The main goal of the UBP has since 1999 been to ensure that the peninsula baboon population was sustainable with reduced conflict between humans and baboons.
It was hoped that realising these goals would not only improve baboon welfare and conservation but reduce the risks to human health, safety and damage to property.
So, is the population sustainable? In 1999, the peninsula baboon population was under threat with 365 baboons in 10 troops, four of which had no males. By 2020, the population had increased to 580 baboons in 15 troops and all troops have at least one adult male.
The population is thus not only sustainable but has grown by 215 individuals (59%), which is considerably more than the 70 baboons that primatologist Dr David Gaynor had hoped for back in 1999.
Even more remarkable is that this growth has been achieved despite the rapidly rising tide of humanity and further loss of natural land.
Reduced human-baboon conflict and improved baboon welfare are less easy to measure.
Before the current programme began in 2011, 60% of all baboon deaths were attributed to residents living in baboon-affected areas.
Baboons were being killed by guns, dogs, poison and cars. Such deaths are of great concern from a wildlife welfare perspective because they cause uncontrolled harm and much suffering to the animal prior to death.
This period was characterised by poor funding, weak management structures, poor education of the general public in matters baboon and a service provider without any professional wildlife or conservation qualifications.
The period 2009-2012 saw the appointment of the first professional service provider, improved funding and management structures and a vocal and pro-active public stakeholder group.
Research findings were shared with the authorities and public education improved.
Human-induced deaths reduced to 40%, still unacceptably high, but heading in the right direction.
From 2012 onwards, substantial improvements in welfare were evident. The combination of baboonproof electric fences and a more organised and effective team of field rangers, who were using paintball markers instead of rocks and sticks, kept baboons out of dangerous areas for longer.

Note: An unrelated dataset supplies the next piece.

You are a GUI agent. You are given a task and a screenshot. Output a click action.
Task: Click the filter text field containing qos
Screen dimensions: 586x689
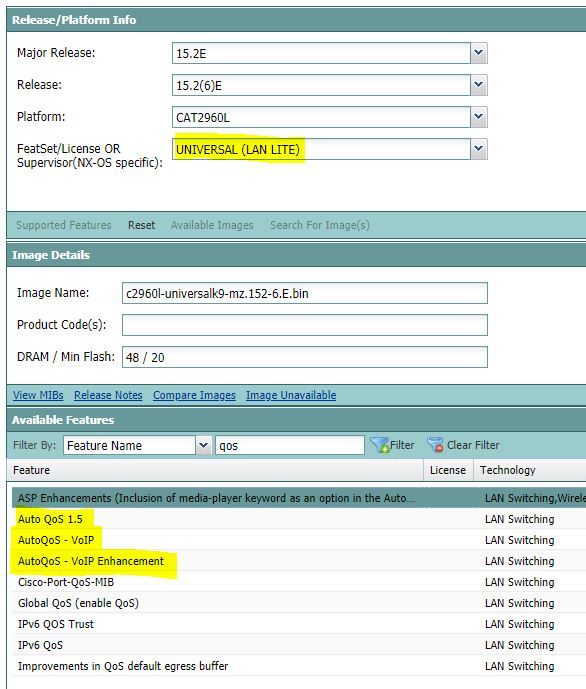tap(289, 445)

Inhumane causes of death linked to residents dropped to 20% of all deaths – a 40% reduction from the early era.
In short, the City of Cape Town is presiding over a baboon programme that provides employment and skills training for 60 rangers and which has resulted in more baboons with improved welfare, spending more time in Table Mountain National Park, despite an increasing human population.
How does the public reconcile these facts with the recent allegations of inept and inhumane management methods and a failed programme?
The answer is simply that to some, sharing space with baboons and never scaring them from town is considered success, and to euthanise a baboon with poor welfare, is always a failure.
Similar ideological clashes are apparent in the management of domestic animals in Cape Town with some welfare organisations routinely euthanising animals with poor welfare prospects while others never do.
These approaches both have their merits, but, for the most part, the differences among supporters of these different approaches are irreconcilable, for they represent deep-rooted ideological/ethical differences.
The clear disparity between the City of Cape Town’s UBP’s remarkable success relative to the stated goals and the disparaging comments by a sector of the public may thus simply reflect the different ideologically versions of success.
There is no other city in Africa which has invested as much time, effort and money in ensuring that a free-ranging primate population that was on the brink of extinction is now thriving and needs contraception. For many this is a rare success story in the Anthropocene and one that needs sharing.